'''

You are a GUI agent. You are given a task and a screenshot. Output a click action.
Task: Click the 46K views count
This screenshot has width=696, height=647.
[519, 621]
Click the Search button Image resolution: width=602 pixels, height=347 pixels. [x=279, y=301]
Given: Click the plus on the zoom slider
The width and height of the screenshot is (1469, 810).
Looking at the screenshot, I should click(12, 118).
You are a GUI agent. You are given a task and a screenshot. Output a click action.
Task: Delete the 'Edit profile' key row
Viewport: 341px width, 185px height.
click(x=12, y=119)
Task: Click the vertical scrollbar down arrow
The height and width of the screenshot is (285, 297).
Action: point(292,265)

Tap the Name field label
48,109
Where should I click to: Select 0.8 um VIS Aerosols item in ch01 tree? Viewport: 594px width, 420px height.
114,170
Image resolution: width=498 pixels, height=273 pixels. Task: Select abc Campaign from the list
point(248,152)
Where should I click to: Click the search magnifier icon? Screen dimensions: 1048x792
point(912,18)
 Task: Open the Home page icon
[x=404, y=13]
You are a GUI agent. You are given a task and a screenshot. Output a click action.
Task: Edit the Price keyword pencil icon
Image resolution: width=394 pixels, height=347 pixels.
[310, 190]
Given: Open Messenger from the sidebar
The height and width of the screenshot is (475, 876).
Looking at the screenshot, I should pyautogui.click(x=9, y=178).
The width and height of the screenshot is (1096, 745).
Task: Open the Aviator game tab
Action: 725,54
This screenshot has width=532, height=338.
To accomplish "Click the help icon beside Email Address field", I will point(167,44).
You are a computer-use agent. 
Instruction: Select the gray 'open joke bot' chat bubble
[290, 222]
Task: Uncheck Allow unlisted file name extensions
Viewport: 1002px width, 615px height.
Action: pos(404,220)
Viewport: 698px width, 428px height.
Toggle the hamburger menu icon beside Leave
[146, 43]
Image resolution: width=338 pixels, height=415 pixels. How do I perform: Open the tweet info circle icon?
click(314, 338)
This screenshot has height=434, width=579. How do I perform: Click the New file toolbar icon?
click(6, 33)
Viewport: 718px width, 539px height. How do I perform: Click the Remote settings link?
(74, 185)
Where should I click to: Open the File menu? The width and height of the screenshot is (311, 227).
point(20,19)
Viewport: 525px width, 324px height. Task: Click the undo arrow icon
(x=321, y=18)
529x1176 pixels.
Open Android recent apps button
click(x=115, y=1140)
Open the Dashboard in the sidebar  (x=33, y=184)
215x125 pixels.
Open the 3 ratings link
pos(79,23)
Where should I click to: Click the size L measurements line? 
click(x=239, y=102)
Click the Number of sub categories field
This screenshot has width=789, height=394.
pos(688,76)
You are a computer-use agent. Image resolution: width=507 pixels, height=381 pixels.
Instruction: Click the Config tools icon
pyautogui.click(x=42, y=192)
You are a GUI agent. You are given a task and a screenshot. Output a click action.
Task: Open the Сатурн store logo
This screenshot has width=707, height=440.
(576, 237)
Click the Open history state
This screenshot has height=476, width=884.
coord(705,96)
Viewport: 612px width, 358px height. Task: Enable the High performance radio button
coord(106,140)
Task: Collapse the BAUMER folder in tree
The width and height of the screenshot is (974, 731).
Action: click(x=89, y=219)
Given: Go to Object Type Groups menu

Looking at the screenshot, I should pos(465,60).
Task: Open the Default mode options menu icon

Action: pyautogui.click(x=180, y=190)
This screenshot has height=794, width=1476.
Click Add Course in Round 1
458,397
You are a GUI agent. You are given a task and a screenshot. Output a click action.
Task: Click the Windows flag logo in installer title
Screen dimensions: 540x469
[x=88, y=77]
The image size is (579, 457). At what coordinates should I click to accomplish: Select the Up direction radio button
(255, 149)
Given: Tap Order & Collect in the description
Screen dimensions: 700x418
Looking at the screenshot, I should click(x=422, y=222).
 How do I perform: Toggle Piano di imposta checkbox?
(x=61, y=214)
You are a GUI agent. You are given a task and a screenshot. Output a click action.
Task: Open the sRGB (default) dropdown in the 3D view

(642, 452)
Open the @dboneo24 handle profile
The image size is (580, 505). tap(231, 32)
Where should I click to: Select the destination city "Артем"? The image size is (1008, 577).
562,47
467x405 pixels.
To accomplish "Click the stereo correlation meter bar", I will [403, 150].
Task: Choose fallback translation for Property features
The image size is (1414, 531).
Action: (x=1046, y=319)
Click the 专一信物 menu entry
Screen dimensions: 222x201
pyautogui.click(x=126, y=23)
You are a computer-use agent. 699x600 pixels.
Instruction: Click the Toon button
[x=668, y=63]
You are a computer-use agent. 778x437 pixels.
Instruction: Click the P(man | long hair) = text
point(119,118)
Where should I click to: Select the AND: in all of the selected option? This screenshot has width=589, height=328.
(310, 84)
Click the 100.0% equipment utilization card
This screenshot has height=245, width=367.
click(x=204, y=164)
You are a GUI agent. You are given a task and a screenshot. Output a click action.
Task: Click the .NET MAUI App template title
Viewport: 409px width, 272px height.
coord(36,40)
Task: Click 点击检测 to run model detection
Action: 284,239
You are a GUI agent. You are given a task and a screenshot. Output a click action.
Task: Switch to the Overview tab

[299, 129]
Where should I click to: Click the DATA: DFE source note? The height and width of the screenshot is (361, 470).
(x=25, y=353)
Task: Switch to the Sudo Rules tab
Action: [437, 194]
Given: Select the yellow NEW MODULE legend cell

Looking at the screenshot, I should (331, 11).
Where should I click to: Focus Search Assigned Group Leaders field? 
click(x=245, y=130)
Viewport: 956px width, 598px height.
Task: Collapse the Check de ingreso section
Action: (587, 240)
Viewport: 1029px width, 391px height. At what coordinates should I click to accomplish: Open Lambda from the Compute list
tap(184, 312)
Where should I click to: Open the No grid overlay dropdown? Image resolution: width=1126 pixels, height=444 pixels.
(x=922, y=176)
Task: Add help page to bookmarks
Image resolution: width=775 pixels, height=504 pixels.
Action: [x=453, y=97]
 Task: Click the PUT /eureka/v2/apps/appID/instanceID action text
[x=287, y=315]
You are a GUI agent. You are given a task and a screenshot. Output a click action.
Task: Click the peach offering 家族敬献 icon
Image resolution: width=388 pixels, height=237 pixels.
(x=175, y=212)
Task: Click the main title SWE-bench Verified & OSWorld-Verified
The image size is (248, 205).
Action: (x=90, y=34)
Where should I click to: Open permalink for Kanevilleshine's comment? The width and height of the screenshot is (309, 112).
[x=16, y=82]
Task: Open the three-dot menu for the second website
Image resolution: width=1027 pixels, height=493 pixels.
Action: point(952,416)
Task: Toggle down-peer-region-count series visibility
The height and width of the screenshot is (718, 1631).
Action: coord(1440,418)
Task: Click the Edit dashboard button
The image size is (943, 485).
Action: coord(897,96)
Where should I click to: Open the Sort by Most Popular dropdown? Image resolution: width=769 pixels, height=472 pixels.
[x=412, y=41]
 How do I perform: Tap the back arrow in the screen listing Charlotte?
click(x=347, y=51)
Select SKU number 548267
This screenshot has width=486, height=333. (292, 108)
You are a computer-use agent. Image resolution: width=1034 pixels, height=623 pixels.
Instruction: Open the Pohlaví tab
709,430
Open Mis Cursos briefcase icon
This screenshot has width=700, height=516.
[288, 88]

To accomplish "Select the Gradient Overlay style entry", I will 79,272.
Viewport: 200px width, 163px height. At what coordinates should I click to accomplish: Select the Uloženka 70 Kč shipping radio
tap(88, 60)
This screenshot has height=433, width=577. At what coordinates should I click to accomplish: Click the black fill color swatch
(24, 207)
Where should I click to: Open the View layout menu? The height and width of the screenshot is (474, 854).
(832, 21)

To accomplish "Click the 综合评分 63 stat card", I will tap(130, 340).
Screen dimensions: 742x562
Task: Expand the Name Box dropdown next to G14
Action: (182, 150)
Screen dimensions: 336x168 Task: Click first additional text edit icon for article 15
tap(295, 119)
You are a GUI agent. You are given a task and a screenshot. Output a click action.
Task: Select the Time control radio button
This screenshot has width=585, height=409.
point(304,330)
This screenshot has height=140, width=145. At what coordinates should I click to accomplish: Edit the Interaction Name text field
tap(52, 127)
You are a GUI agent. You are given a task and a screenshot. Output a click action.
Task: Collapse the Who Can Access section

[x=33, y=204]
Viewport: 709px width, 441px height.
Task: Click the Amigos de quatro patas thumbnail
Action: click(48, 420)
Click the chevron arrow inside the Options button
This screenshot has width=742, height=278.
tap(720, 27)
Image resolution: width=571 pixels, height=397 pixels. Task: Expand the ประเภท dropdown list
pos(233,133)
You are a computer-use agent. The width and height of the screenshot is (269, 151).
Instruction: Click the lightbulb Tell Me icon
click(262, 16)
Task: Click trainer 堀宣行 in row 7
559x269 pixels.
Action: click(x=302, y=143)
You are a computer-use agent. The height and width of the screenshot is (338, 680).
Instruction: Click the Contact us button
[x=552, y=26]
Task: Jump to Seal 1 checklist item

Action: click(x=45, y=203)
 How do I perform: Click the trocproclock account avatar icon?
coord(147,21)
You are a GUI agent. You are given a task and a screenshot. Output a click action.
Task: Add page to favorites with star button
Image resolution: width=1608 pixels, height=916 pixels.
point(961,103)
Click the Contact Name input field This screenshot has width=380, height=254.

'''

- _Exercise details_: Search the entries for the word "entry", then list each line that holds it.

- _Task response_:
Click the 专一信物 menu entry
To accomplish "Select the Gradient Overlay style entry", I will 79,272.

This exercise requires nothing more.